Task goal:
Nothing but the lines from the first line of the records below to the line holding "Task: Click the 2 Days batch delay value" belongs in the answer, copied exactly and without pictures.

Provided records:
=-=-=-=-=

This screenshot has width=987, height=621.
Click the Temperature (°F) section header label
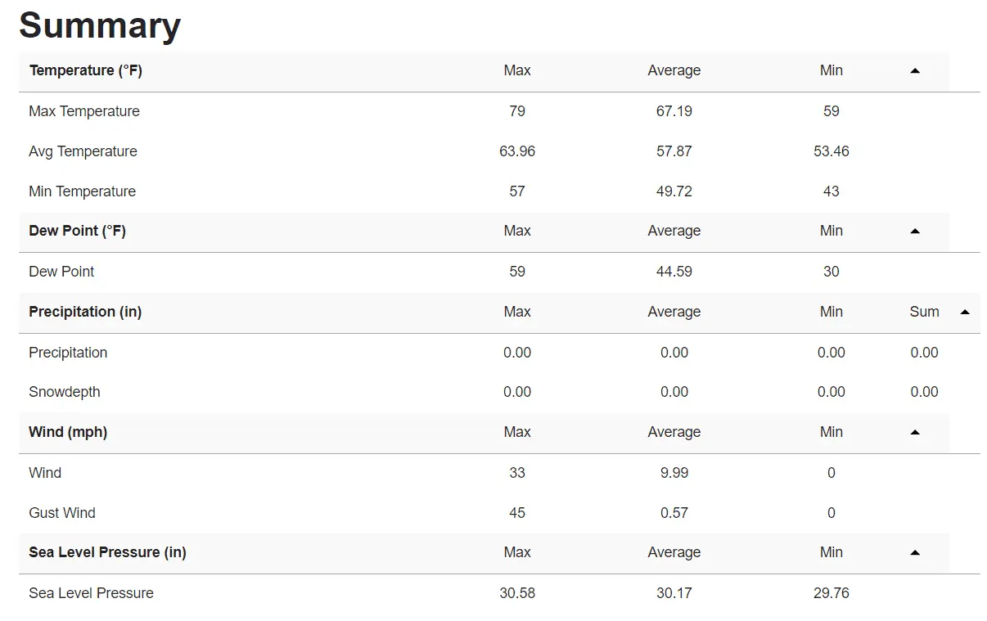tap(85, 70)
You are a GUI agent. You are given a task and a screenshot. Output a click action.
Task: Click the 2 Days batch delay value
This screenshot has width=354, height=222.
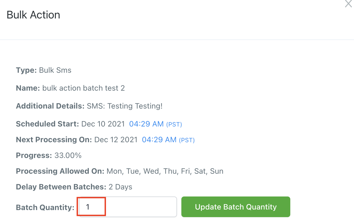click(x=120, y=187)
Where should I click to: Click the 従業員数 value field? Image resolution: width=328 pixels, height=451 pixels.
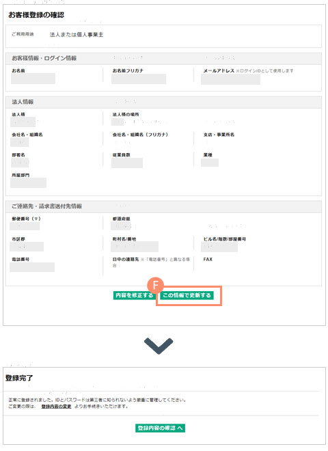tap(127, 163)
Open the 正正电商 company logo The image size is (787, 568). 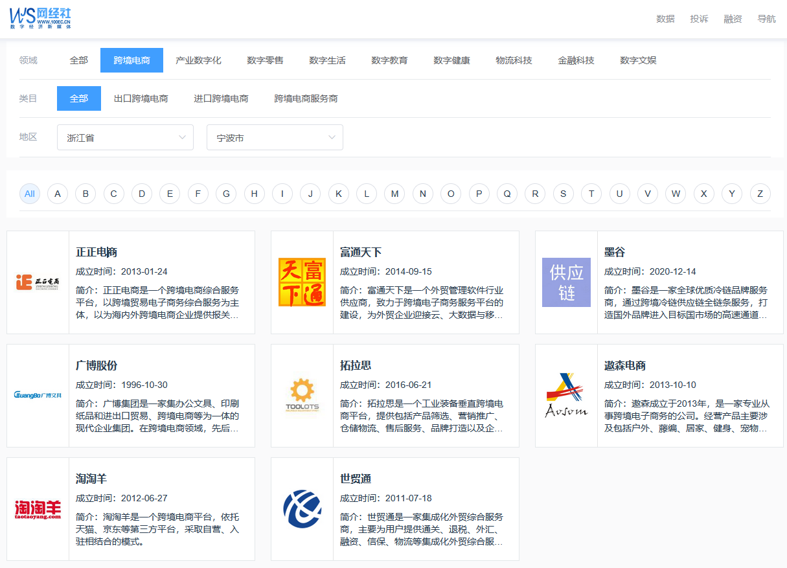click(x=38, y=282)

=-=-=-=-=

Task output:
This screenshot has width=987, height=621.
Click the Temperature (°F) section header label
tap(85, 70)
You are a GUI agent. You are given a task and a screenshot. Output a click action.
Task: Click the 2 Days batch delay value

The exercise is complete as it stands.